Una delle poche immagini oniriche che lascia una prova fisica. Piangere nel sonno accade davvero, e la tradizione legge le lacrime come uno sfogo più che come dolore.
Molti arrivano su questa pagina perché si sono svegliati e avevano il viso bagnato per davvero. Succede, è documentato, e viene prima di qualunque simbolo: piangere durante il sonno è un fatto fisico reale, raccontato soprattutto dopo giornate emotivamente pesanti, nei periodi di lutto e nelle ore più profonde della notte. La lettura ereditata sta comoda accanto a questo dato, perché gli interpreti hanno trattato da sempre le lacrime notturne come una pressione che trova un'uscita, cosa più vicina al sollievo che alla tristezza.
La variante che lascia più perplessi è singhiozzare a lungo senza provare assolutamente niente, o addirittura restando calmi. Le fonti antiche la gestiscono senza difficoltà e ci vedono qualcosa che si scarica e che la mente da sveglia non ha ancora nominato né ammesso. Chi si descrive come una persona che non piange mai racconta questa versione più della media, il che sostiene la lettura invece di indebolirla.

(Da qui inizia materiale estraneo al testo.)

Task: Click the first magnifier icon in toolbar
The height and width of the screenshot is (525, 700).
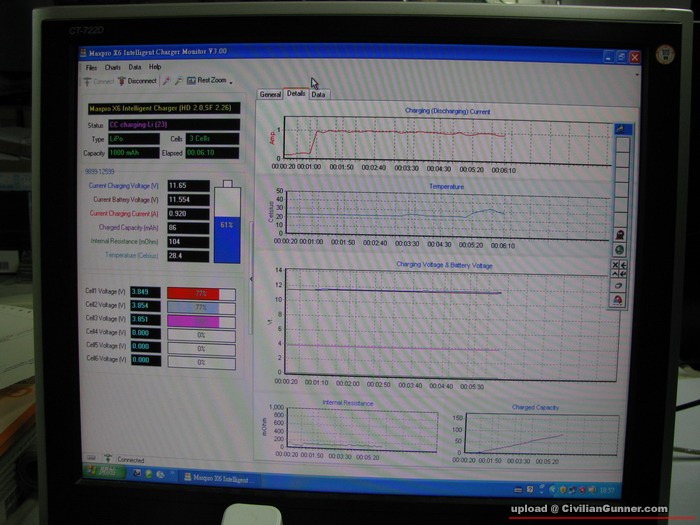Action: tap(166, 81)
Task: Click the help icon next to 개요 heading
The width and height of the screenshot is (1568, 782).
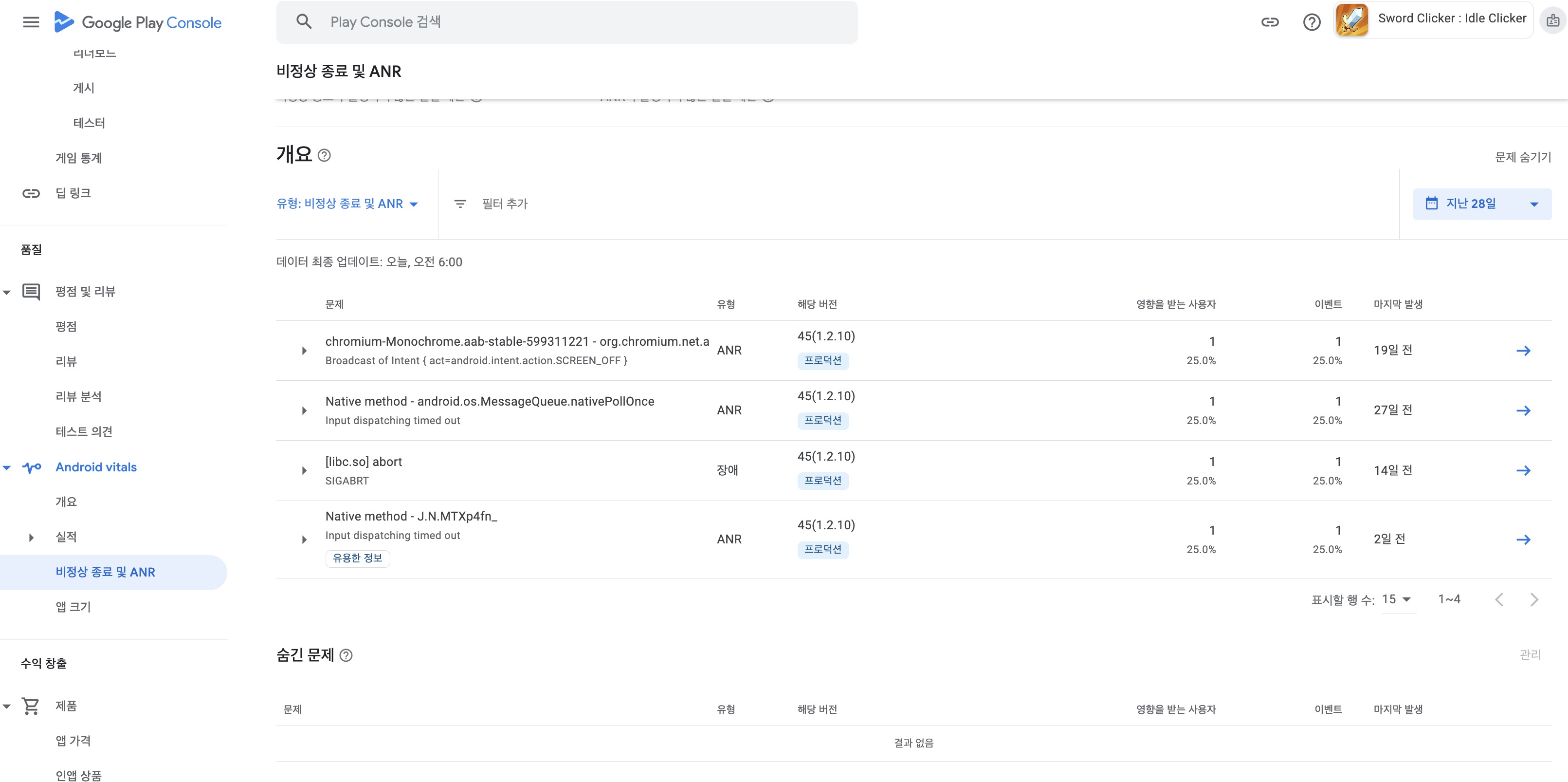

Qui un dizionario arriva fino a un certo punto e poi si ferma. Per che cosa stavi piangendo, e se piangi facilmente anche di giorno, ti diranno più di qualsiasi significato tramandato su questa pagina. Le lacrime dopo una perdita sono il lutto che fa il suo lavoro ordinario e non hanno bisogno di un'interpretazione sopra. Se invece i sogni angoscianti tornano spesso e ti lasciano senza forze, è una cosa da dire a una persona qualificata, non a un elenco di simboli.